4. The pilot announces that your plane must make an emergency landing
The plan. Plane crashes are any traveler's deepest dread, because the general assumption is "Plane goes down, everyone dies." Unfortunately, this does sometimes happen, but it's not always the case.
Consider Flight 1549, piloted by Captain Chesley "Sully" Sullenberger, which landed safely on the Hudson River in 2009, with all passengers and crew escaping alive. "For those who think there's no reason to look at the safety briefing card or listen to the safety demonstration because you think we're all going to perish anyway — it's simply not true," Sullenberger says. "Even major crashes are survivable." Here's what you need to know before you board.
Sit in the back.
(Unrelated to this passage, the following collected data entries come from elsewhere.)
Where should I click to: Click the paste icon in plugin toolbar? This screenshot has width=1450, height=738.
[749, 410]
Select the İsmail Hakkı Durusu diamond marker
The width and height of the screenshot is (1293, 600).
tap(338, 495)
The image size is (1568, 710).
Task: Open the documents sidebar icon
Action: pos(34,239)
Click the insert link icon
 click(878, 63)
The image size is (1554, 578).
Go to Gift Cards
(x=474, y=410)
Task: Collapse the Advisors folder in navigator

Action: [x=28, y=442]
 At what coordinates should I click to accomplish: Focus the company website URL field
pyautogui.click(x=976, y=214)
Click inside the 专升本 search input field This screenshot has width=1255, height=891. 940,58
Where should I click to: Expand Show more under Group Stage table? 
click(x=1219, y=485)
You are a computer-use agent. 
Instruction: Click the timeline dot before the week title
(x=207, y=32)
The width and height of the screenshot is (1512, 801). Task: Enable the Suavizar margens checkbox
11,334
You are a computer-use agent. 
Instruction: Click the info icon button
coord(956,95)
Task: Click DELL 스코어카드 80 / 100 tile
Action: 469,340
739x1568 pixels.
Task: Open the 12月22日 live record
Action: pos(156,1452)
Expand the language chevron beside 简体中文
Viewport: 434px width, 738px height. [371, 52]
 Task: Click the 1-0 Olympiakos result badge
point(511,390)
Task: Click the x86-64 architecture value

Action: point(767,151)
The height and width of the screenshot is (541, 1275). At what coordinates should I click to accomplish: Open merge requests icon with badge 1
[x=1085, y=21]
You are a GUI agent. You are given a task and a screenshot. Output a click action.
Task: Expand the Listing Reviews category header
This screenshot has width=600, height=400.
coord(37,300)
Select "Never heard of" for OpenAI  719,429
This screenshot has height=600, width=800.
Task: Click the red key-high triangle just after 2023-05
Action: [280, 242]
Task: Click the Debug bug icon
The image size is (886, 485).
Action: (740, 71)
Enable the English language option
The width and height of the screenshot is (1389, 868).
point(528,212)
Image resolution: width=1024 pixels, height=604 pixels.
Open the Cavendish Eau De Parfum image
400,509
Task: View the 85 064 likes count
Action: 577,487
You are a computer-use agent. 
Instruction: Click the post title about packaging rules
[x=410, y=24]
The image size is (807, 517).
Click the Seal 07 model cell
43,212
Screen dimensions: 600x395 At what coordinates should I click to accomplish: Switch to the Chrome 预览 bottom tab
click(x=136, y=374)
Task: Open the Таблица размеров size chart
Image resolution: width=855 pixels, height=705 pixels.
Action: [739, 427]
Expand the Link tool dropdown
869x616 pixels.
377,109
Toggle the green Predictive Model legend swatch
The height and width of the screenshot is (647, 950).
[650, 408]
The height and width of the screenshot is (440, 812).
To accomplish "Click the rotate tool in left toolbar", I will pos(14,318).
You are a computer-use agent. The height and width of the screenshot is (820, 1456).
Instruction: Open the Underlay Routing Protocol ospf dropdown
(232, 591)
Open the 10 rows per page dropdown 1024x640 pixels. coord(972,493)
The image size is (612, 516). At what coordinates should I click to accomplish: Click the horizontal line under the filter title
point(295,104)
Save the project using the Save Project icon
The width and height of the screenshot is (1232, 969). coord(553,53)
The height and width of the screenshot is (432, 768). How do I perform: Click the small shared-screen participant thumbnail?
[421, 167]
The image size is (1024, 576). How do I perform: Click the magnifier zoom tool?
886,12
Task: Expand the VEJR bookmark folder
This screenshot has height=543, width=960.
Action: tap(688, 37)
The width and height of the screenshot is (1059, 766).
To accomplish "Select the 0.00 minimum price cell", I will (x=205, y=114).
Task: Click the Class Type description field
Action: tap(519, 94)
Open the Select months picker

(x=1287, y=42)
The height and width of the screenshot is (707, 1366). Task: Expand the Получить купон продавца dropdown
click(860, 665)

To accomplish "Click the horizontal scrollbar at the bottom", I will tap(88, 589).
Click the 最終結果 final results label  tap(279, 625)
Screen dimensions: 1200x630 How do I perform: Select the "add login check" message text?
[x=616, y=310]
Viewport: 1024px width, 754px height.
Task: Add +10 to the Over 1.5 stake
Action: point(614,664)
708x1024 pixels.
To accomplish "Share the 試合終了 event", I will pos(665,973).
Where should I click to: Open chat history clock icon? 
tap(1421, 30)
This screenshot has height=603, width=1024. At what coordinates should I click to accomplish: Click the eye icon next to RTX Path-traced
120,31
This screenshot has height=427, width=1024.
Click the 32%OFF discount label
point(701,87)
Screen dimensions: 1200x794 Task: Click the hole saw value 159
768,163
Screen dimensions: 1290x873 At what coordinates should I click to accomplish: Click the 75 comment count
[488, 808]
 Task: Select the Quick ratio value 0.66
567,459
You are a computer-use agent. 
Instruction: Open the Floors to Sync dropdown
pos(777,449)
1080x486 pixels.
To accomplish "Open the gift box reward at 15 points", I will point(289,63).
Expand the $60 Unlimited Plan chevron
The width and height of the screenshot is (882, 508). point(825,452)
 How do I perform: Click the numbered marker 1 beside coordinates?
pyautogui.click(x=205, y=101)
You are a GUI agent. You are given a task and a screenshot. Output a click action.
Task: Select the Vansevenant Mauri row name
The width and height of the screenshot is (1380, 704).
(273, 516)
In 2007, Popular Mechanics published an analysis of 36 years' worth of airline seating charts and 20 accidents, back to 1971. The numbers were decisive. Passengers sitting behind the wings had a 69 percent survival rate in an accident. Folks sitting over or in front of the wings had a 56 percent rate (first class was lowest, at 49 percent).
Identify the nearest emergency exit. "Count the number of rows ahead and behind you to the nearest exit," Sullenberger says. "You may have to find it in a darkened or smoke-filled cabin."
Dress for tough traveling. "Imagine running away from a burning plane in a muddy field in high heels, clogs or flip-flops," says Cynthia Corbett, a Federal Aviation Administration human-factors specialist. Long pants, long sleeves and athletic shoes give you the best mobility.
Stow your carry-on. Just not in the overhead bin, says Corbett. Putting your carry-on under the seat in front of you can protect your legs. Also, rest your forehead against the seat you're facing and let your arms hang loosely. This way your head doesn't have far to travel forward, lessening any impact.
Listen closely. Flight attendants will give you direct, no-b.s. instructions in any emergency. Follow them, Corbett says. Oh, and enjoy your flight!
5. While alone, you're overcome with a wave of nausea and light-headedness
Your mind is no doubt racing — is this a heart attack? Stroke? Vertigo? The fact is, there's no way to know, says Travis Stork, an emergency-room physician and cohost of the TV show The Doctors. "Forget self-diagnosis, and react to the immediate situation," he says. "If you think you might black out, sit or lie down so you don't fall and hurt yourself further if you faint." Next:
Call 911. Then try to unlock your front door so anyone coming for you doesn't have to break it down. If you feel yourself fading, get down on the floor and call out for help if you can.
If this happens while you're driving, calmly pull over to the shoulder of the road, put on your flashers and call 911. Do not get out of the car, as you might fall into the road.
Emergency responders will often place you in what they call the recovery position — designed to protect you from injury during loss of consciousness. Arrange yourself in this position by lying on your side, with your bottom arm extended out from your body. Bend your top arm 90 degrees, and drape your top wrist over your bottom elbow. Drape your top leg over your bottom one. Organizing your limbs like this will prevent your body from rolling into another position.
For extra protection, Stork recommends always keeping a cellphone handy, especially if you have a condition such as heart disease.
Survival Tip: If you feel like you might pass out, lie down on the ground and place yourself in the "recovery position."